Ella Wiseman, a toddler from Douglas who had a heart transplant, is featured in an article on organ donation in the Daily Mail.

The article, published last Thursday, features six young children from Britain whose lives have been saved by organ donations.

It urges people - and particularly parents of young children - to opt into automatic organ donation which will become law, but not until 2020.

Consent rates from parents are historically lower says the NHS Blood and Transplant service - and there are currently 165 children on the organ transplant waiting list - but the service finds grieving parents derive immense comfort from the fact that their loss has helped other children to live.

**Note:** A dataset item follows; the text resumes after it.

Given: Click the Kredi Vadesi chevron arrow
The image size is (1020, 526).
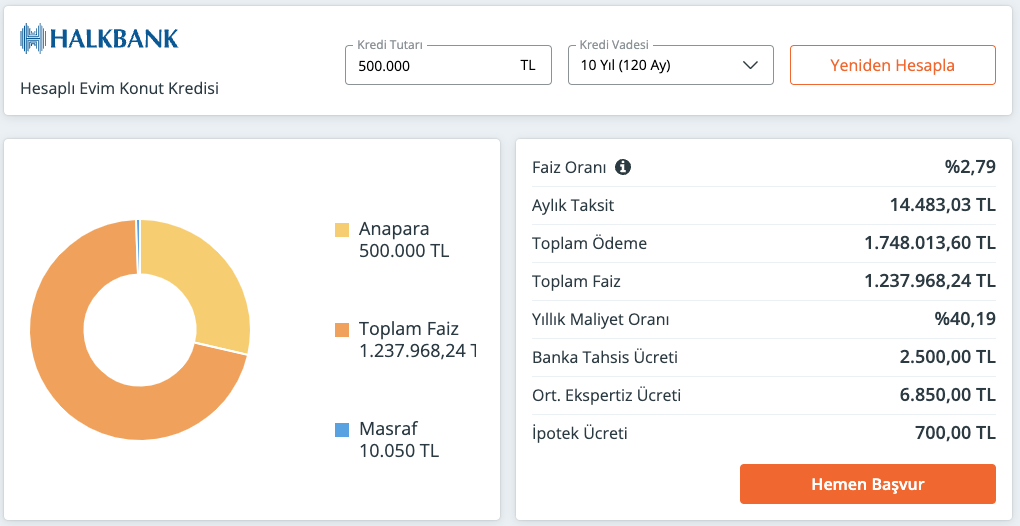Looking at the screenshot, I should coord(750,65).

Ella was 10 months old when they first found out something was wrong with her, said her mum Amy Ash.

They spent eight months ’going back and forth to Alder Hey as she just kept getting worse so in the end they sent us to the Freeman Hospital in Newcastle for a heart transplant assessment,’ she said .

’We were only in this hospital for about two days before they told us Ella has not got dilated cardiomyopathy, she actually had a rare condition called abnormal coronary artery and would have had it from birth, the left side of her heart has been starved of oxygen since she was born but they’d caught it too late.’

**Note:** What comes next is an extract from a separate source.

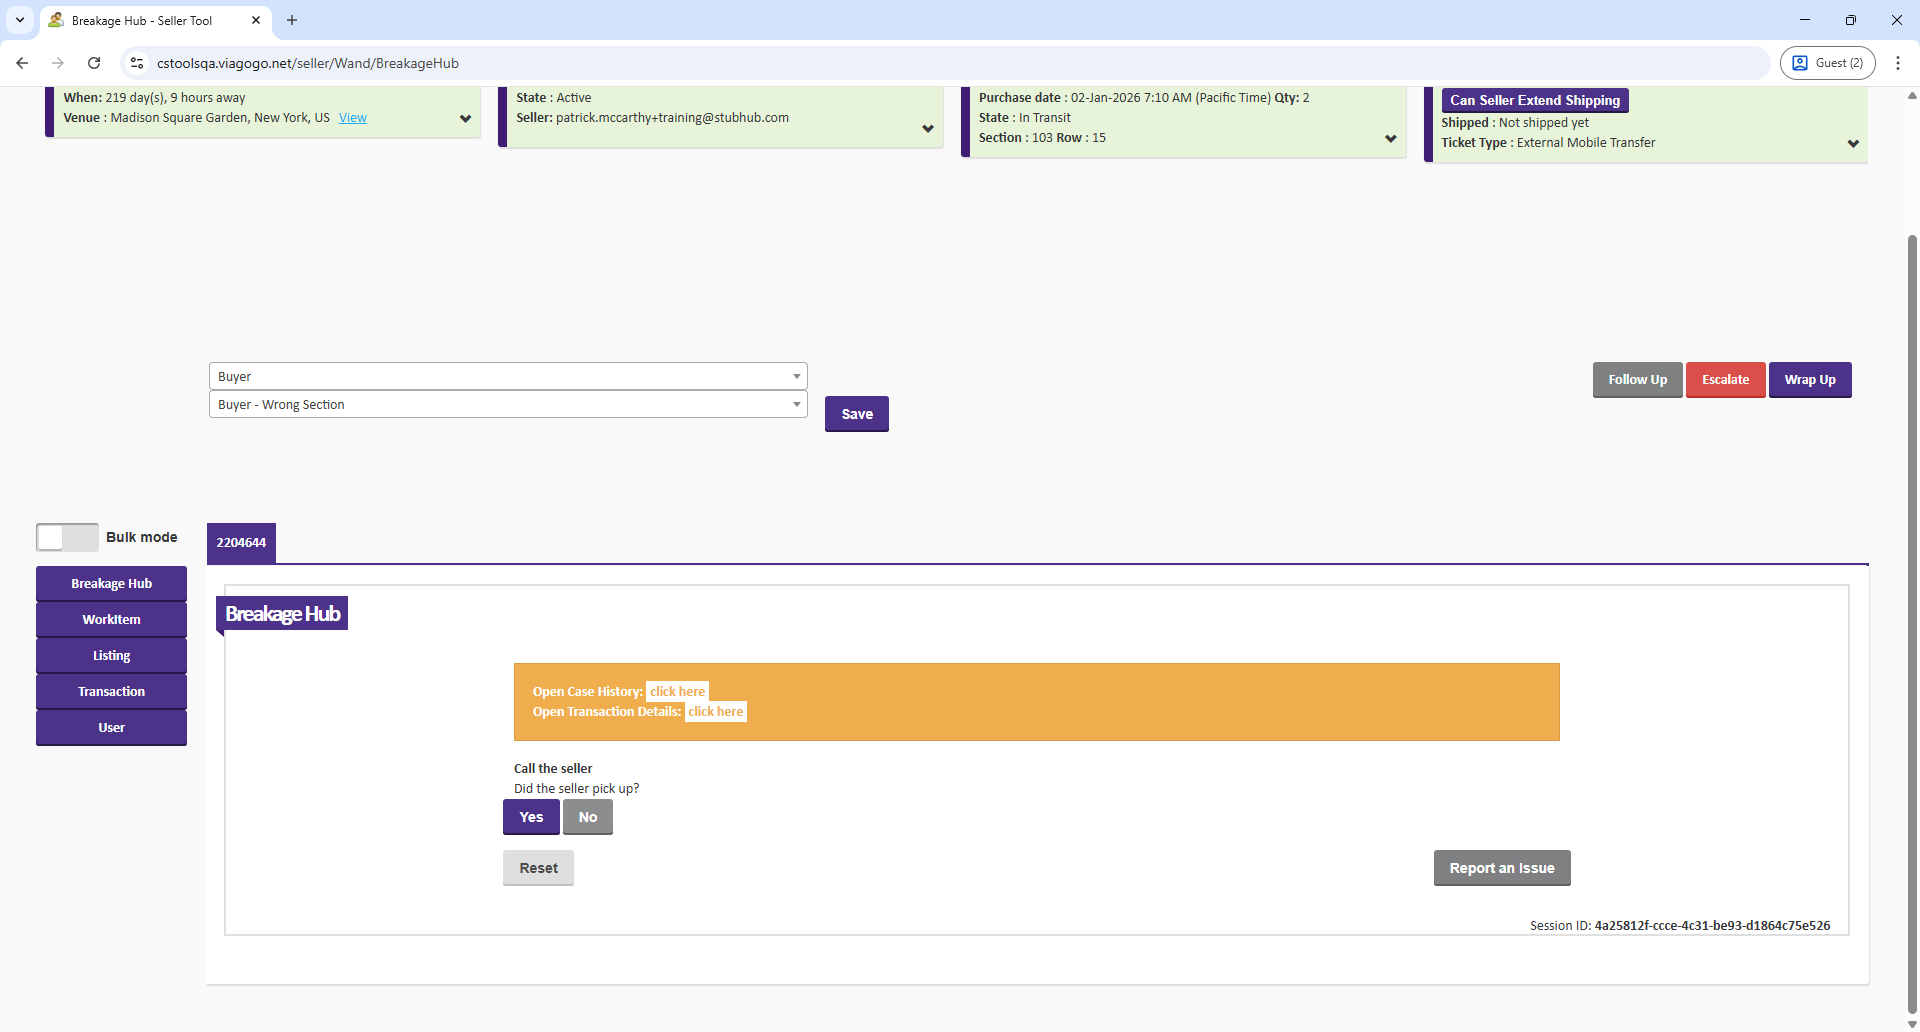Screen dimensions: 1920x1032
Task: Click the browser back arrow icon
Action: coord(22,63)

Ella, then aged 22 months, was rushed into the operating theatre on October 30 2017, after a five-month wait on life support in Newcastle.

The whole ordeal was made easier by the charity The Sick Children’s Trust, who provided a free room in a ’Home From Home’ Scott House, minutes away from the hospital.

Grateful

Today Ella is ’amazing’ said Amy.

She goes to nursery at Little Darlings, in Douglas, twice a week and is like any other three-year-old.

But there are some notable exceptions.

Ella takes daily immuno suppressant drugs and antibiotics.

She will always have to take drugs and be careful about exposure to disease.

Because the late diagnosis meant her heart was irreparably damaged and needed replacing, Amy and partner TJ are considering legal action.

Amy explained the complex emotions involved in receiving a donated organ.

’You can’t begin to understand the thoughts that go through your mind.

’I knew a baby needed to lose its life to save my daughter.’

She hasn’t met the donor family but has written to them to say thank you and sent pictures through the organ donation service.

She said: ’I’ll always be so grateful to the family who made that decision to donate their own baby’s heart so mine could live.’